3. Cephalomedullary Fixation (The InterTAN Technique)

When utilizing an integrated dual-screw cephalomedullary system like the InterTAN, precise stepwise execution is required to achieve optimal compression and rotational stability of the proximal fragment.

Step A: Guidewire Placement and Drilling
After the nail is seated at the correct depth, the guidewire for the inferior lag screw is placed centrally within the femoral head on both AP and lateral fluoroscopic views.

Drilling for the lag screw with the derotational bar in place. The derotational bar prevents the proximal fragment from spinning during the aggressive reaming process.

Step B: Lag Screw Insertion
The primary lag screw is inserted over the guidewire. This screw provides the foundational purchase within the femoral head.

Insertion of the primary lag screw into the femoral head.

Step C: Integrated Compression Screw Insertion
The secondary, integrated compression screw is then inserted through the same proximal portal of the nail. As this screw engages the primary lag screw, it creates active, controlled linear compression across the fracture site (if the fracture pattern allows) and provides exceptional rotational stability.

Insertion of the integrated compression screw, locking the construct and providing rotational control.

Step D: Final Construct Verification
Fluoroscopy is used to confirm the final seating of the cephalomedullary screws, ensuring no joint penetration and verifying the restoration of the neck-shaft angle.

Final integrated construct demonstrating the interlocking mechanism of the cephalomedullary screws.

4. Distal Interlocking

Distal interlocking is performed using a perfect circles technique under fluoroscopy. For subtrochanteric fractures, at least two distal locking screws are recommended to control rotation and maintain length, particularly in comminuted or length-unstable patterns.

POSTOPERATIVE CARE AND REHABILITATION

The postoperative protocol is heavily dictated by the fracture pattern, bone quality, and the stability of the surgical construct.

• Weight Bearing: Patients with subtrochanteric or intertrochanteric femoral fractures treated with a robust cephalomedullary device (such as an InterTAN) are generally allowed to bear weight as tolerated (WBAT) immediately postoperatively in most circumstances. The load-sharing nature of the IM nail and the rotational stability of the dual-screw proximal fixation typically support early mobilization.
• Modifications for Instability: In cases of highly unstable fracture patterns (e.g., severe medial comminution, reverse obliquity with distal extension) or profound osteoporosis, weight-bearing may need to be temporarily modified (e.g., toe-touch weight-bearing for 4-6 weeks) based on the surgeon's intraoperative assessment.
• Physical Therapy: Early focus is placed on hip and knee range of motion, abductor strengthening, and deep vein thrombosis (DVT) prophylaxis.
• Follow-up: Serial radiographs are obtained at 2, 6, and 12 weeks to monitor for maintenance of alignment, progression of callus formation, and to rule out hardware failure or varus collapse.

CONCLUSION

Subtrochanteric femoral fractures remain a formidable orthopedic challenge due to the intense deforming forces inherent to the proximal femur.

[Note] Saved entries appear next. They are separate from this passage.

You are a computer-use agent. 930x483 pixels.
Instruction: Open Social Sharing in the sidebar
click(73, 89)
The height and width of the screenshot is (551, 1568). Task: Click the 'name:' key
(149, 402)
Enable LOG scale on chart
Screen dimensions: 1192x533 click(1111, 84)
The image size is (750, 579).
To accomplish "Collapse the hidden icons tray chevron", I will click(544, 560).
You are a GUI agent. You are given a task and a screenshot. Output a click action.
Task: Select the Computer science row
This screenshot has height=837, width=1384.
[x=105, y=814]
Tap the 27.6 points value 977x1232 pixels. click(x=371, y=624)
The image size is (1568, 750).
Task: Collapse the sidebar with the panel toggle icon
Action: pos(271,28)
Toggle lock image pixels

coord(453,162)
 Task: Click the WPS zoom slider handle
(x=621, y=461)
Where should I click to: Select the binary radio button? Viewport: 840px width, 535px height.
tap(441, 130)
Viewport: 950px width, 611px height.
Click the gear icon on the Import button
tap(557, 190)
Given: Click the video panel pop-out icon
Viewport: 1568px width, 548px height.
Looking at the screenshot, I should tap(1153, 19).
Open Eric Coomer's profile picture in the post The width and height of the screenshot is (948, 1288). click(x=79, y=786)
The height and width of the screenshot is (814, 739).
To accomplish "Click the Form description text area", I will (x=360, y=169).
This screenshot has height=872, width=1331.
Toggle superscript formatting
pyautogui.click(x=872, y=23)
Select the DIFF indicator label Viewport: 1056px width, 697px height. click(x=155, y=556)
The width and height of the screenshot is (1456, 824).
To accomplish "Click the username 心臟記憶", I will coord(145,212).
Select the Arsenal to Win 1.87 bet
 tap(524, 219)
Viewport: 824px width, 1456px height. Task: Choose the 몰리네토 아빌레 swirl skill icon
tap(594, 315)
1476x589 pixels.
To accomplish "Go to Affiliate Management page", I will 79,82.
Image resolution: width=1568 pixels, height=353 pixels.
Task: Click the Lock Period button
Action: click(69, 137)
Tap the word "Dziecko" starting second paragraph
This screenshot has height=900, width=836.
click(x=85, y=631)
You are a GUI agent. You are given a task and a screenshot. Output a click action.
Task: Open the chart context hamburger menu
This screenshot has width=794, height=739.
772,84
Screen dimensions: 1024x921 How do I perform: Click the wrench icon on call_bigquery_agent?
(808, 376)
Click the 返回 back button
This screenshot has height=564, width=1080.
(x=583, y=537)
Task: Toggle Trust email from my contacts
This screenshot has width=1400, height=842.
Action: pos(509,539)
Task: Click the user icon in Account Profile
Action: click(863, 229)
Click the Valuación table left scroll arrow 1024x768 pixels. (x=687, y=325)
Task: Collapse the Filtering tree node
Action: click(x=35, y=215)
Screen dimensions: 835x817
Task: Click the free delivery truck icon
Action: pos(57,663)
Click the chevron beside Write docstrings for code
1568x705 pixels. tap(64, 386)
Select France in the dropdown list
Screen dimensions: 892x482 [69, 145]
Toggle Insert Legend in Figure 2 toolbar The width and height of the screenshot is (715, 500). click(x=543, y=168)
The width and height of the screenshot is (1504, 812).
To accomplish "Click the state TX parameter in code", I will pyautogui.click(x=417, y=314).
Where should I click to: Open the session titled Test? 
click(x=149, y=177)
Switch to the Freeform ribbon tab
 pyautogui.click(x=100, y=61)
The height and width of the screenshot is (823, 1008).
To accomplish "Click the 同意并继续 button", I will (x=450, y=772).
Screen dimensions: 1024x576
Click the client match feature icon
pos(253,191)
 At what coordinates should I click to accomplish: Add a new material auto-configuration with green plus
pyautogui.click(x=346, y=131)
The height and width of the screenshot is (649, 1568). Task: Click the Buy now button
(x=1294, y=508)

Successful management requires a deep understanding of the Russell-Taylor classification, meticulous preoperative planning, and flawless intraoperative execution. By prioritizing anatomic reduction prior to reaming, utilizing trajectory control to prevent eccentric portals, and employing robust cephalomedullary intramedullary nailing, surgeons can reliably restore biomechanical stability, promote high rates of union, and facilitate early patient mobilization.